Stephen Hawes Turns to Conductive Ink for Solderless PCBA with the LumenPnP

Bare Conductive's goop proves ideal for temporary testing of components as they're picked-and-placed.

Stephen Hawes, creator of the LumenPnP open source pick and place machine, has created something unusual: a way to test components as they're placed, effectively carrying out a full PCB assembly (PCBA) service — without using any solder.

"I had an idea," Hawes explains. "What if, as the parts go onto the board it starts working — parts of the board start spinning up as you place the parts on. I had this image in my mind of the LumenPnP running a job placing LEDs onto a PCB and as it places them down they pop up, little bits of light coming online as it completes the job."

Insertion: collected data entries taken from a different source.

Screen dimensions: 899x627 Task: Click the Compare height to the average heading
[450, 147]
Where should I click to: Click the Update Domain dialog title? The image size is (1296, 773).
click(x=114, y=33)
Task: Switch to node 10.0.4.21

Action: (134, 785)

Prototyping PCBA in a hurry: parts can be tested even as they're placed on a board, thanks to conductive paint. (📹 Stephen Hawes)

The traditional PCB assembly process sees a board placed under a specially-designed stencil that is then used to apply small amounts of solder paste — a spreadable substance created by mixing tiny balls of solder with flux and other materials. A pick-and-place machine, like Hawes' own LumenPnP, is then used to automatically position surface-mount components over the applied paste, which is sticky enough to keep everything in place before the board is placed into a reflow oven to melt the solder balls and burn off the flux and other substances.

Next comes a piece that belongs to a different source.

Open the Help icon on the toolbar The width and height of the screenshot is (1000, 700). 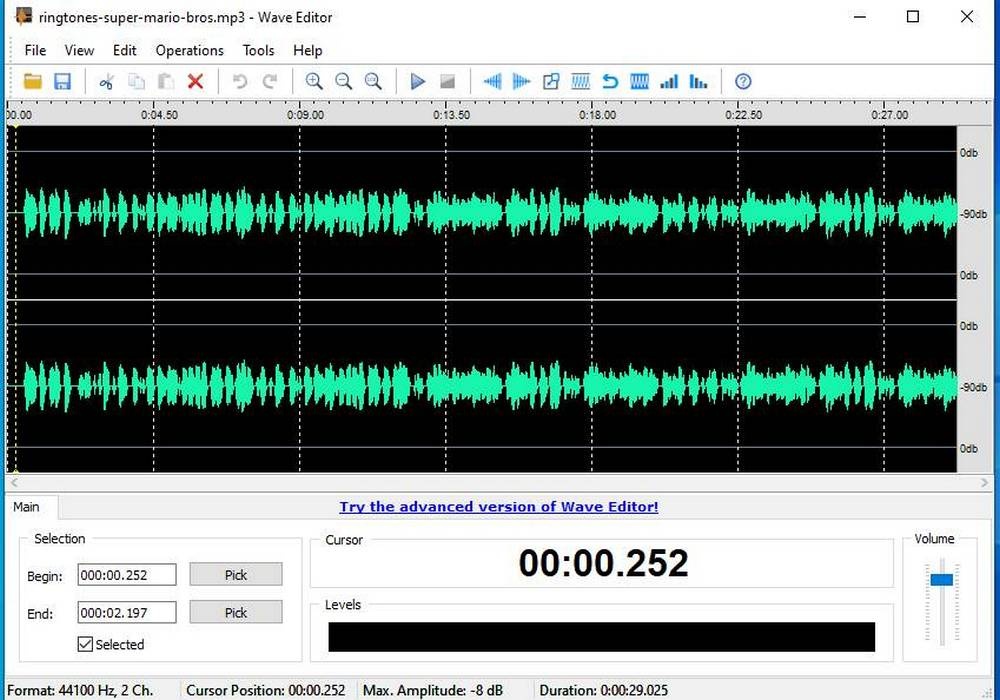[x=743, y=81]
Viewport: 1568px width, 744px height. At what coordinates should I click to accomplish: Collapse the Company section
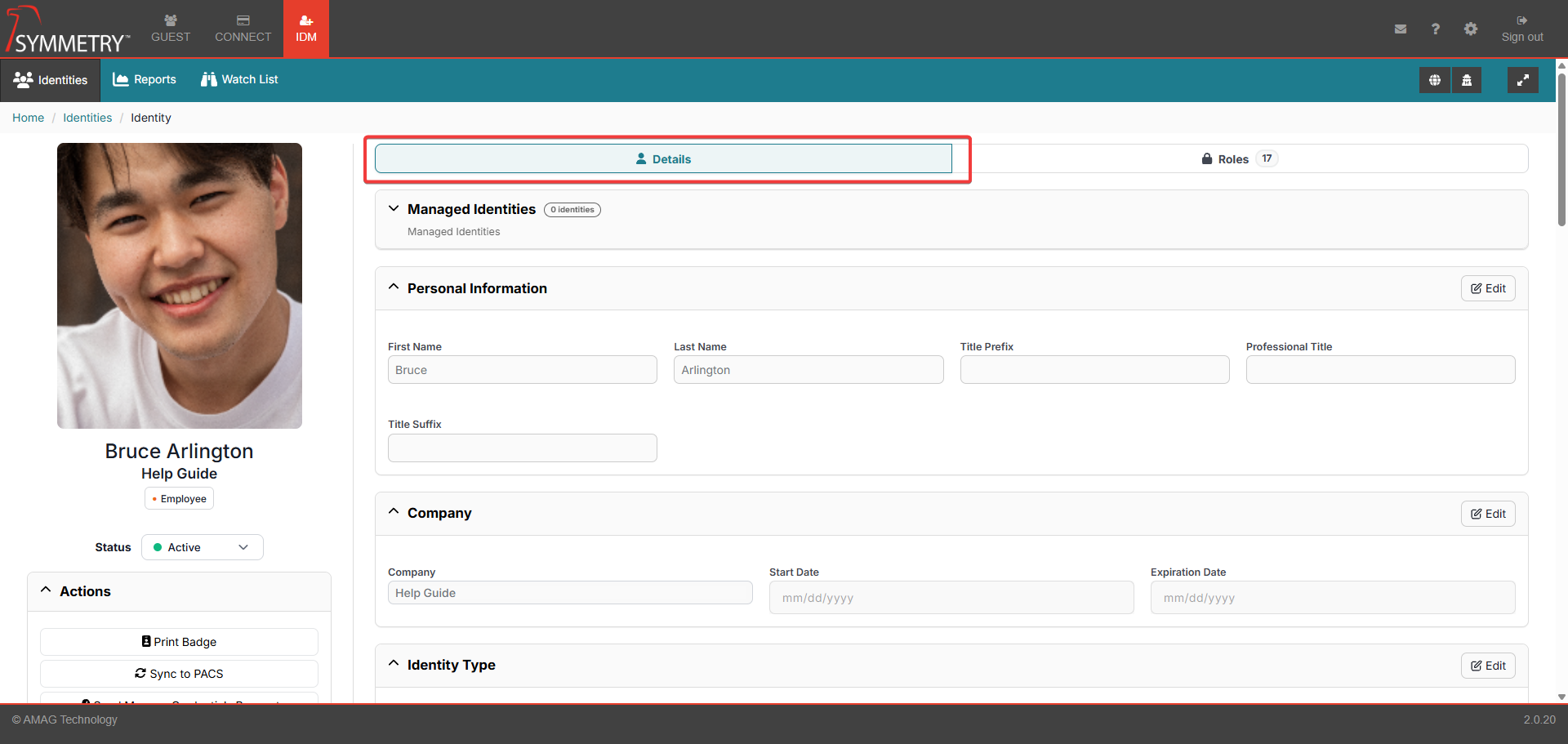pos(394,512)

Solder paste is, technically, conductive before passing through the oven — but not reliably enough for what Hawes had in mind. His first attempt at finding an alternative focused on Z-tape, a double-sided adhesive tape which only conducts electricity in the areas where it has been compressed through the application of a component. "We could take this tape, put it across an entire PCB, and then when we've placed the parts down they make that connection in the Z axis and they start working automatically," Hawes explains, "no need to solder anything."

Sadly, that proved unsuitable: while the tape was conductive under constant pressure, it stopped conducting when the pressure was released. Hawes needed something else, and turned to conductive inks and paints — finding that Bare Conductive conductive paint had exactly the combination of tack and conductivity required for the experiment to succeed.

Initial experimentation with Z-tape was a failure: the conductivity was only present while the components were under pressure. (📷: Stephen Hawes)

"I mean, come one, that's just the sickest thing you've ever seen," Hawes opines of the result. "As they go down, the light comes on. Like, I can't get over it, it's so cool. I don't think this, as it is, is quite robust enough to actually have an application somewhere," he admits, though it certainly seems promising for rapid board testing and prototyping — especially as the components can be easily removed from the board afterwards with a pair of pliers without damaging themselves or the board.

The project is detailed in full in the video embedded above and on Hawes' YouTube channel; the LumenPnP's design is available on GitHub under the weakly reciprocal version of the CERN Open Hardware License Version 2 and the Mozilla MPL 2.0 for the software and hardware respectively.